Слухи об «Иванове» быстро дошли до столицы. Пьеса ходила по рукам. Многое в ней нашли написанным «не по правилам»: нет завязки, нет того, сего… Талантливо, но… Оригинально, но… Необычно, но…
Короленко запомнил, «как много писали и говорили о некоторых беспечных выражениях Иванова». Например, о фразе: «Я имею право вам советовать. Не женитесь вы ни на еврейках, ни на психопатках, ни на синих чулках, а выбирайте себе что-нибудь заурядное, серенькое, без ярких красок, без лишних звуков». Да, это говорил Иванов, но, по точному наблюдению Короленко, «русская жизнь так болезненно чутка к некоторым наболевшим вопросам, что публика не хотела отделить автора от героя». Короткая реплика задела сразу три таких вопроса — «еврейский», «женский» и «наш нервный век», как называли конец XIX столетия.
29 ноября Чехов уехал в Петербург. Может быть, именно с многочасовых разговоров об «Иванове» началось сближение Чехова и Суворина, который говорил: «Я Иванова хорошо понимаю, потому что, кажется, я сам Иванов». Что-то сильно тронуло Алексея Сергеевича в судьбе героя Чехова. Не нота ли « русской тоски», столь различимая в дневнике Суворина? Может быть, чувство вины перед женой, растревоженное пьесой Чехова? В 1887 году, весной, после самоубийства сына Владимира, Суворин вернулся памятью к давней трагической гибели своей первой жены — ее смертельно ранил любовник, следующим выстрелом покончивший с собой.
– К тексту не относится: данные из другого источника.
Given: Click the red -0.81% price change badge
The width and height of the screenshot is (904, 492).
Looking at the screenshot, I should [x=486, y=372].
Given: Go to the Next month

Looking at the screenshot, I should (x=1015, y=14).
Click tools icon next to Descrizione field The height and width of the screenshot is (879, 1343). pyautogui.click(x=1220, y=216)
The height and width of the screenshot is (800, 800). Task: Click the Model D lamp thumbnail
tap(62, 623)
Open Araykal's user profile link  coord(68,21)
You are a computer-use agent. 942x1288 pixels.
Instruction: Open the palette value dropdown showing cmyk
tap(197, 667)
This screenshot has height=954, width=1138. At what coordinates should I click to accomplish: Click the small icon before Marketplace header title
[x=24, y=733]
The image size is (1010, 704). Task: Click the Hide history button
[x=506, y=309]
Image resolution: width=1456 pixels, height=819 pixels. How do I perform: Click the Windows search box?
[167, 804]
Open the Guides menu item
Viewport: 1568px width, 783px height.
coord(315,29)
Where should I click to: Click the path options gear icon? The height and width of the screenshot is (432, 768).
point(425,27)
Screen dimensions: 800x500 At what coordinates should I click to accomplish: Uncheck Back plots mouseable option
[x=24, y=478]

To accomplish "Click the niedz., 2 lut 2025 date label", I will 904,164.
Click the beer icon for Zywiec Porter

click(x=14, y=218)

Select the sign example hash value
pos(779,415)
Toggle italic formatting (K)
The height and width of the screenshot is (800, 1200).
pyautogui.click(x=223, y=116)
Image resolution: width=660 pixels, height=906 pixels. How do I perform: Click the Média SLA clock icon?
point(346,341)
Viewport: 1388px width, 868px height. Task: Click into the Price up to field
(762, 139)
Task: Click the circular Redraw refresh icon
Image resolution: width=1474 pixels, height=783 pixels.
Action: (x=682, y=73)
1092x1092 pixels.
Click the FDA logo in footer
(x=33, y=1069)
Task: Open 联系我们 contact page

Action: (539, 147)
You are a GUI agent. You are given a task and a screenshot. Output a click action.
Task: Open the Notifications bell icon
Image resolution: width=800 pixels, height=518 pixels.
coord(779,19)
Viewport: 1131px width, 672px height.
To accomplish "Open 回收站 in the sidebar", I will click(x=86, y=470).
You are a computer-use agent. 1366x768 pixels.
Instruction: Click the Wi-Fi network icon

Суворин видел в случившемся и свою вину. За гибель сына он тоже корил себя, записав в дневнике: «Гадко на себя смотреть. <…> В сущности, я был один <…>. Старость безрадостная, скверная. Особенно если наделал и в прошлом столько ошибок, и сознавал их, и хорошо сознавал, но делал так, что как будто все это уже непоправимо и потому все должно остаться так». «Иванов», как рассказывал Чехов в письмах родным, «возбудил» Суворина. Он настойчиво приглашал Чехова к себе, и они виделись почти ежедневно.